(Meta)Physical Education is a series about the lessons that Alex Tzelnic, a Zen practitioner, has learned while teaching gym at a Montessori school. You can read more of Tzelnic’s stories here. 

“Before I had studied Chan for 30 years, I saw mountains as mountains and rivers as rivers. When I arrived at a more intimate knowledge, I came to the point where I saw that mountains are not mountains, and rivers are not rivers. But now that I have got its very substance I am at rest. For it’s just that I see mountains once again as mountains, and rivers once again as rivers.”

—Qingyuan Weixin

As a kid I was no stranger to mountains and rivers. I remember exploring the land behind our house, the wooded hillside that lead down to the languidly swirling waters of the Assabet River. I remember our family trips to the White Mountains, the cold and wet day we hiked Mount Jefferson.
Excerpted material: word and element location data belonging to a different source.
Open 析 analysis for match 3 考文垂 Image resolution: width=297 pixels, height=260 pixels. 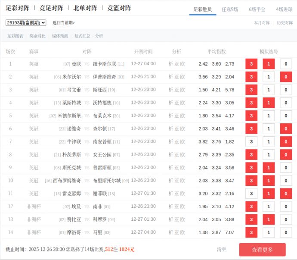[170, 90]
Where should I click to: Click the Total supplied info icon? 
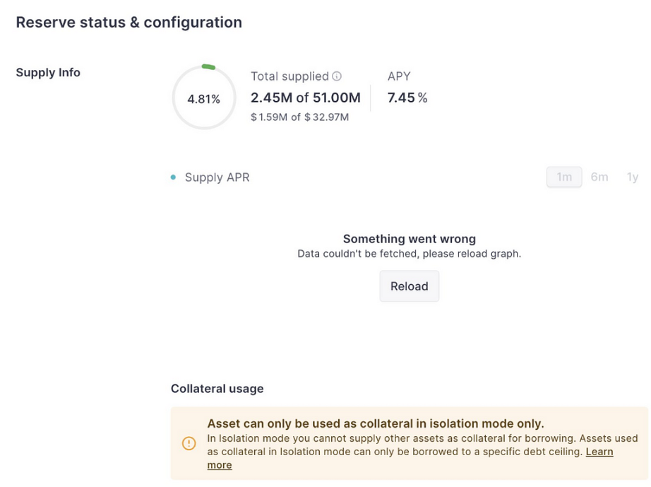coord(337,76)
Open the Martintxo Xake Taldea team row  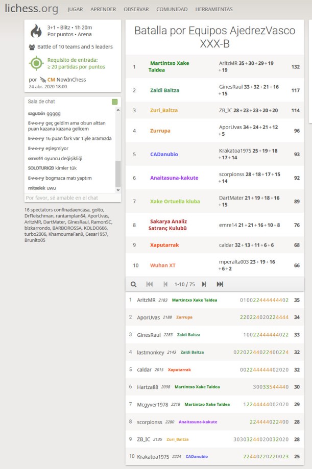click(x=169, y=66)
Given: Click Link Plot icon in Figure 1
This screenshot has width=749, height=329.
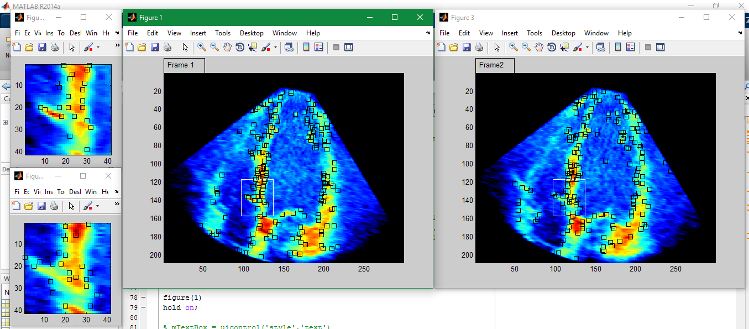Looking at the screenshot, I should tap(289, 48).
On top we shivered and huddled together and ate sandwiches, engaging in the age-old tradition of marveling at how incredibly satisfying ordinary sandwiches can be on top of mountains. Despite the wind and rain, I remember a feeling of deep wonder and satisfaction.

I went to college on the fringe of the Adirondacks in Saratoga Springs, New York. Despite the bounty of nature surrounding us, I did not spend much time outdoors. I had succeeded in arriving at a more intimate knowledge. I could wax poetic on codependent origination and Hegelian dialectic, but mountains were no longer mountains. They were an abstraction, something I valued in theory and identified with through nostalgia but no longer sought. At that time, it seemed to me that I had already received what nature had to offer.
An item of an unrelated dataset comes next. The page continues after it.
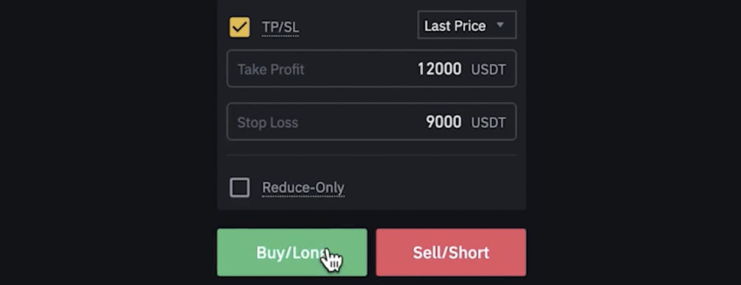Focus the Stop Loss input field

(x=371, y=122)
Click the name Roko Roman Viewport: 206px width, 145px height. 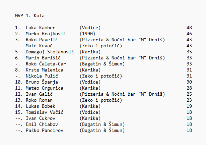39,100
When I became a teacher I again found myself outdoors. As part of my role teaching gym, I hiked with my middle school students and accompanied them on their year-end camping trip. I remember waking up early to meditate, the crown of my head scraping the top of the tent, my sleeping bag folded under me like a zafu, the scent of last night’s campfire still lingering. One can study codependent origination for years and never advance beyond an academic understanding. Or one can cook breakfast on a campfire skillet and stink like bacon for eternity.

Sometimes practice is no longer practice. After years on the path, you begin to wonder if you’ll ever get to enjoy the view. You turn inward, practice becoming an abstraction, something you value but don’t necessarily want to engage in. It can be easier to identify as a practitioner than to actually practice. It is tempting, after so much time spent on the cushion, after years of knee-burning repetitiveness, to feel that you’ve arrived, that you’ve received what is on offer.
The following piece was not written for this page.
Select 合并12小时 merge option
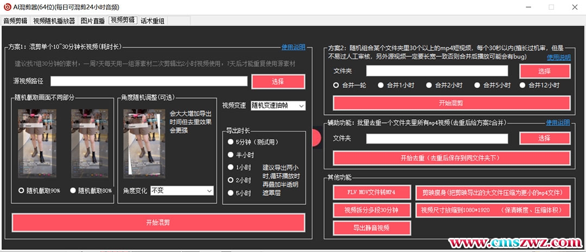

When I forget about the view and just sit, I literally come to my senses. A Zen teacher, cutting against the perception that life is short and everything must be attained immediately, once told me: “Life is long. Just do what you can in this moment, and the next.” When I stop worrying about what I can receive from practice, I might even engage in the age-old tradition of marveling at how satisfying ordinary breathing can be on top of zafus. In my best moments I recognize that this engagement with the present is always available—I might even see its very substance and be at rest. Being at rest does not mean stopping. It does not mean I have attained what is on offer. It means recognizing that the very act of seeking is an expression of wonder in the first place.

On our recent honeymoon, my wife and I spent four days hiking New Zealand’s Kepler Track. The weather reports were grim—rain and 55 mile per hour winds. At the shop where we rented rain gear, a young employee sipped his coffee and said soberly: “Heavy rain for the next few days. Wish I could helicopter out of here.”

It rained for three of the four days. We spent the second day of the trek traversing a ridge in a steady downpour, trying not to get blown off the mountain and listening to the squelch of our boots in the mud. Nothing was dry and everything hurt. We plodded on, questioning our decision with every heaving gust of wind.

“With no surroundings there can be no path, and with no path one cannot become free,” Gary Snyder wrote. Both the woods and the zafu are merely containers for exploration, providing a path, a context in which we can question. “We require that all things be mysterious and unexplorable, that land and sea be indefinitely wild, unsurveyed, and unfathomed by us because unfathomable. We can never have enough of nature,” Henry David Thoreau wrote. We return to nature again and again not for answers but to keep wondering.

We carefully made our way along the ridge with the path stretched before us, the mud track snaking through the clouds and disappearing in the mist ahead. The rain was so insistent that numerous waterfalls cropped up on the surrounding peaks, making it appear as if the mountains were weeping. We shivered and huddled together and despite the wind and the rain, we were overcome with a feeling of deep wonder and satisfaction. Staring at the unfathomable, it was impossible to know just what it was that we were receiving. All we seemed to know for sure was that mountains were mountains.